• [DIRECTIONS]
Without the pictures, write out all the lines below exactly as they appear.

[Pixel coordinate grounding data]
—————

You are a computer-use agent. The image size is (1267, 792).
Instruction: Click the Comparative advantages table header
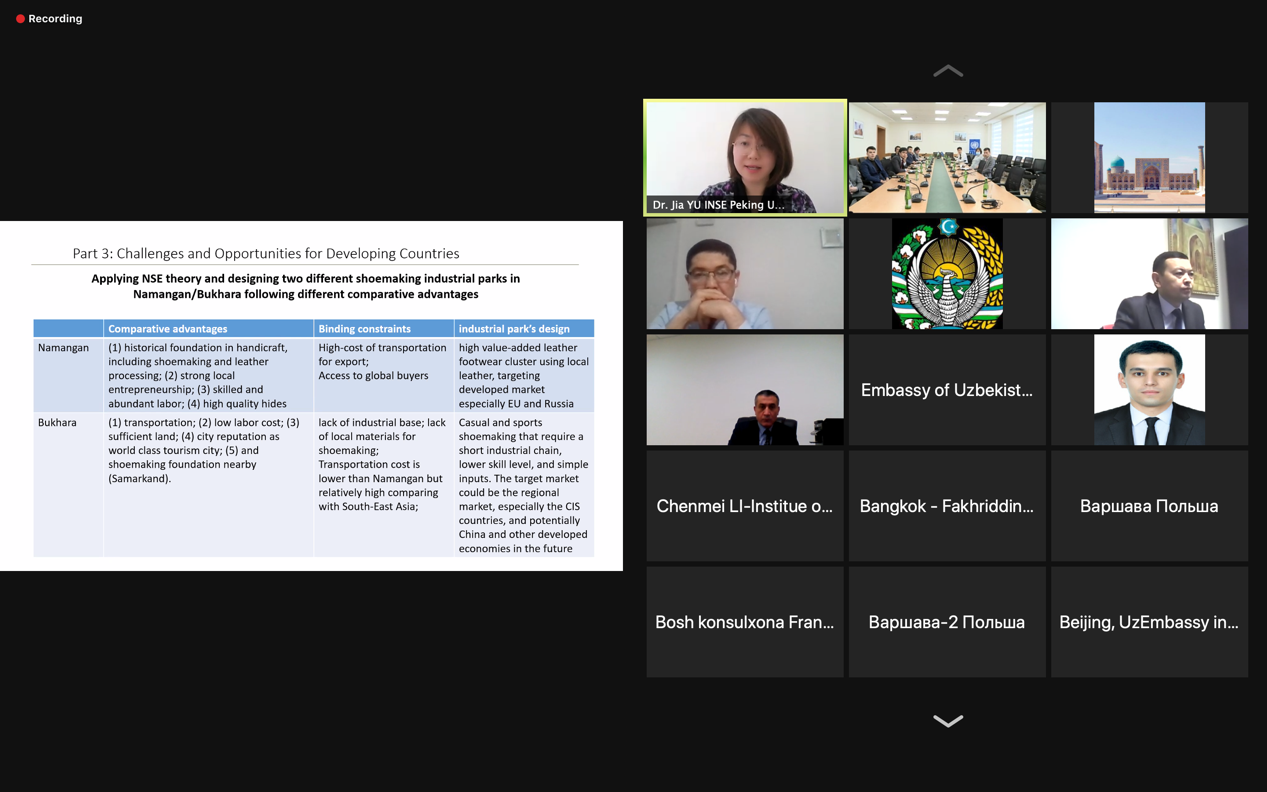pos(167,329)

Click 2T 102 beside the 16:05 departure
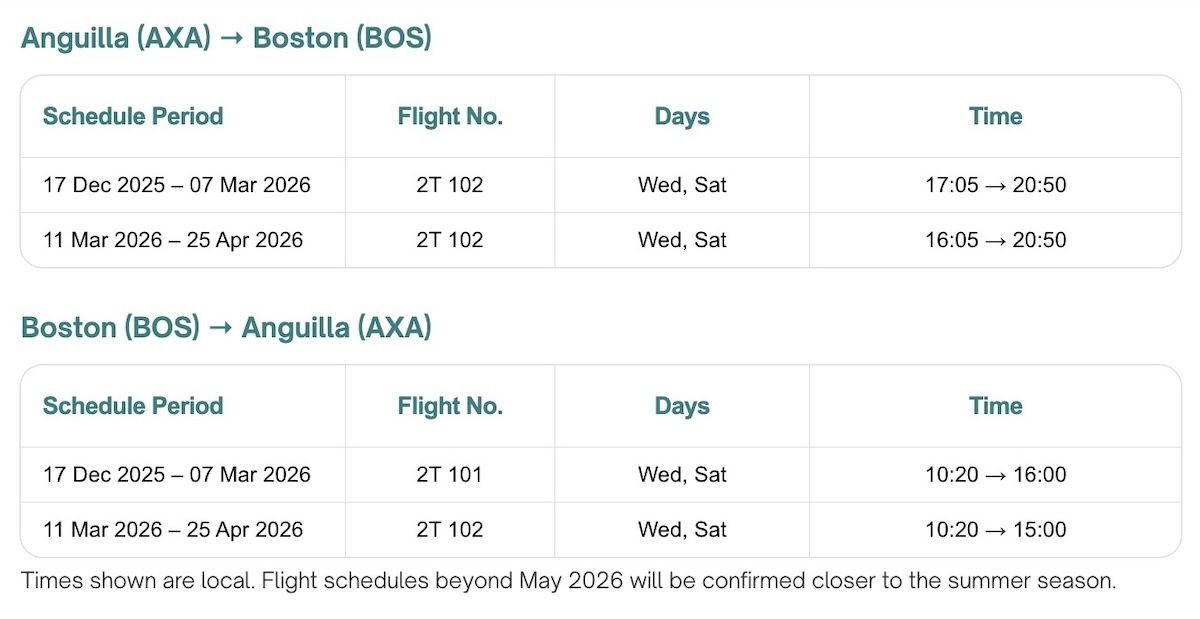pos(450,240)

—————

• [ANSWER TO THE EXERCISE]
You are a computer-use agent. The image size is (1267, 792).
Instruction: Click the Comparative advantages table header
pos(167,329)

Click 2T 102 beside the 16:05 departure
pos(450,240)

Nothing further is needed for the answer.